● **WHAT TO PRODUCE**: An exact copy is needed of the lines in the entries below from the line with "Where should I click to: Open" up to and including the line with "Given: Select Artifact", and of nothing else. Leave the pictures out.

● **AVAILABLE DATA**:
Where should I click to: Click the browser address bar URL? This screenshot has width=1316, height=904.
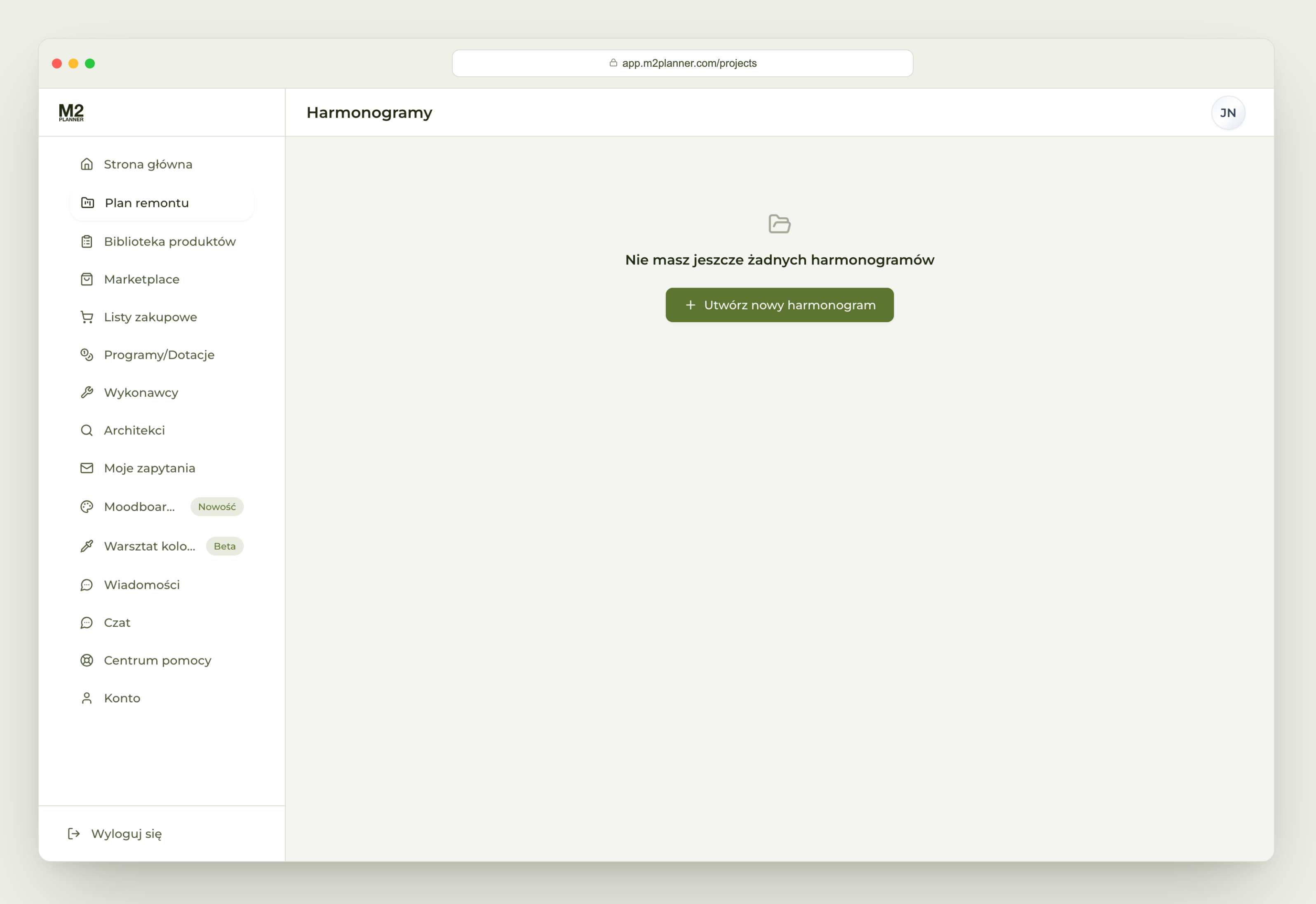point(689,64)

==

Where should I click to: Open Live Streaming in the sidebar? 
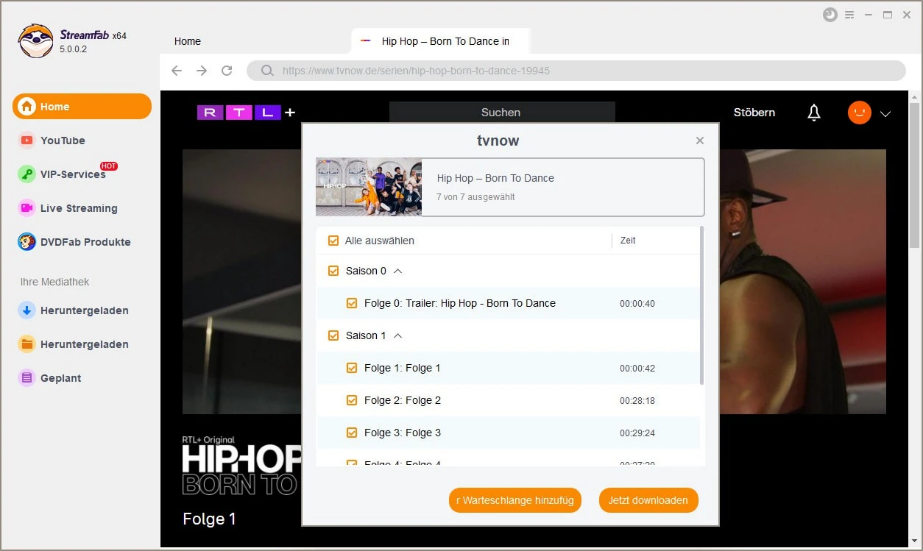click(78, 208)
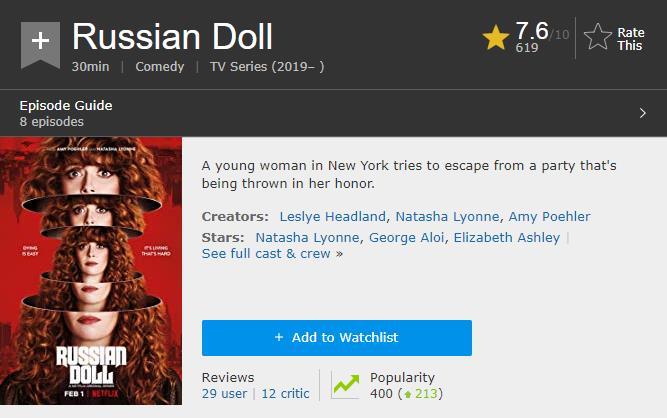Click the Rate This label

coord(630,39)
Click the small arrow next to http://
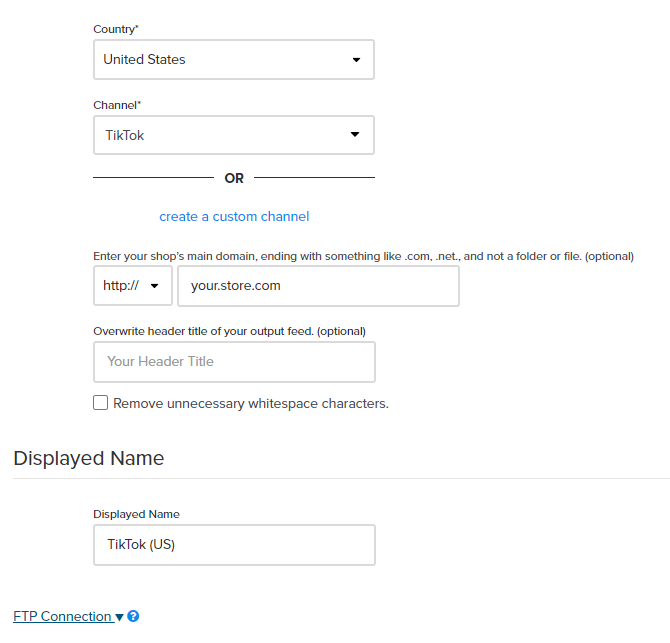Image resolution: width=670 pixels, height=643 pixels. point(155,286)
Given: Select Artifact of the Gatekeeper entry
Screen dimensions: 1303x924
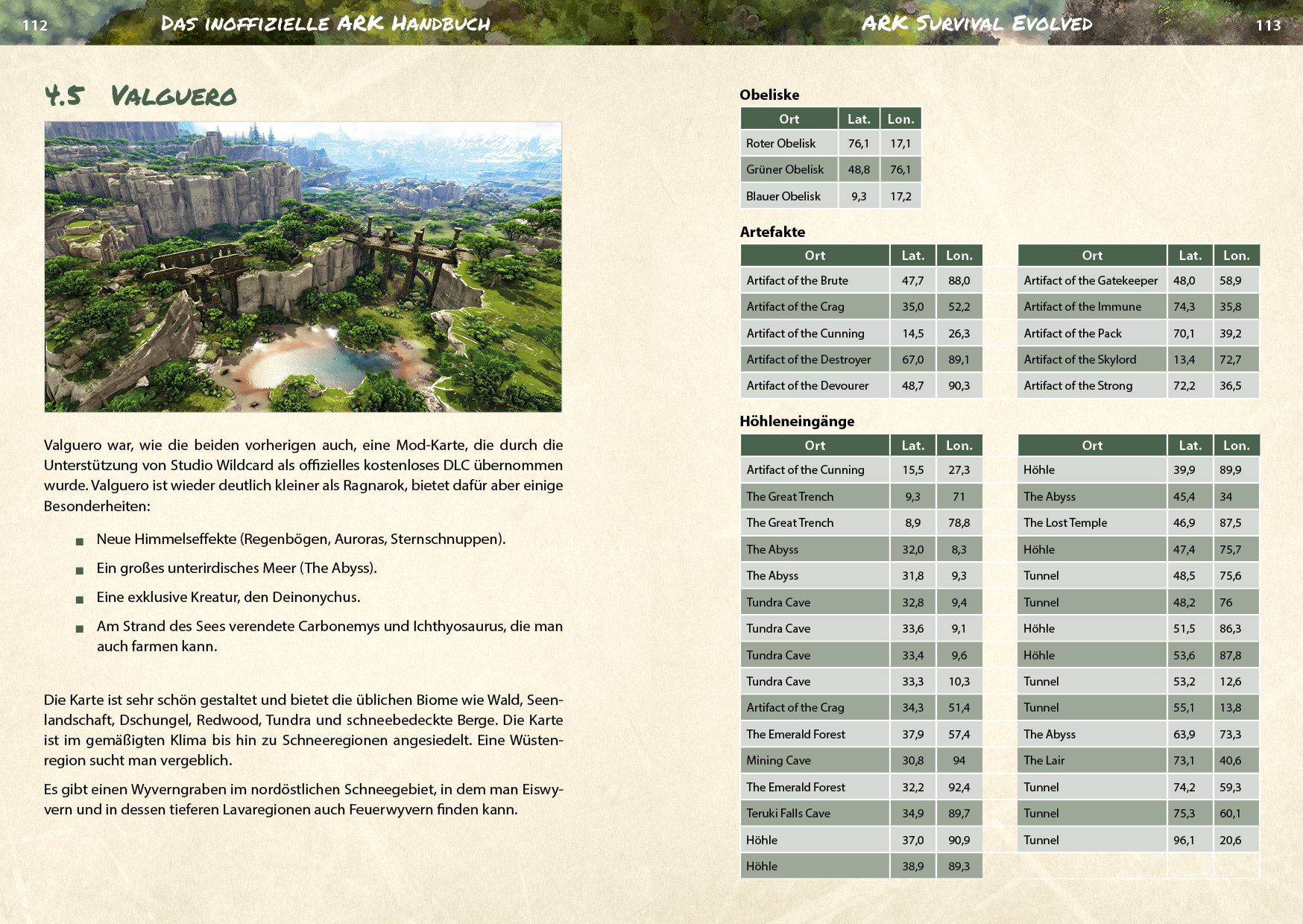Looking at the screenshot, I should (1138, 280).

● **FINISHED TASK**:
Where should I click to: Open Live Streaming in the sidebar? 
click(78, 208)
Click the Rate This label

coord(630,39)
Click the small arrow next to http://
Image resolution: width=670 pixels, height=643 pixels. point(155,286)
Given: Select Artifact of the Gatekeeper entry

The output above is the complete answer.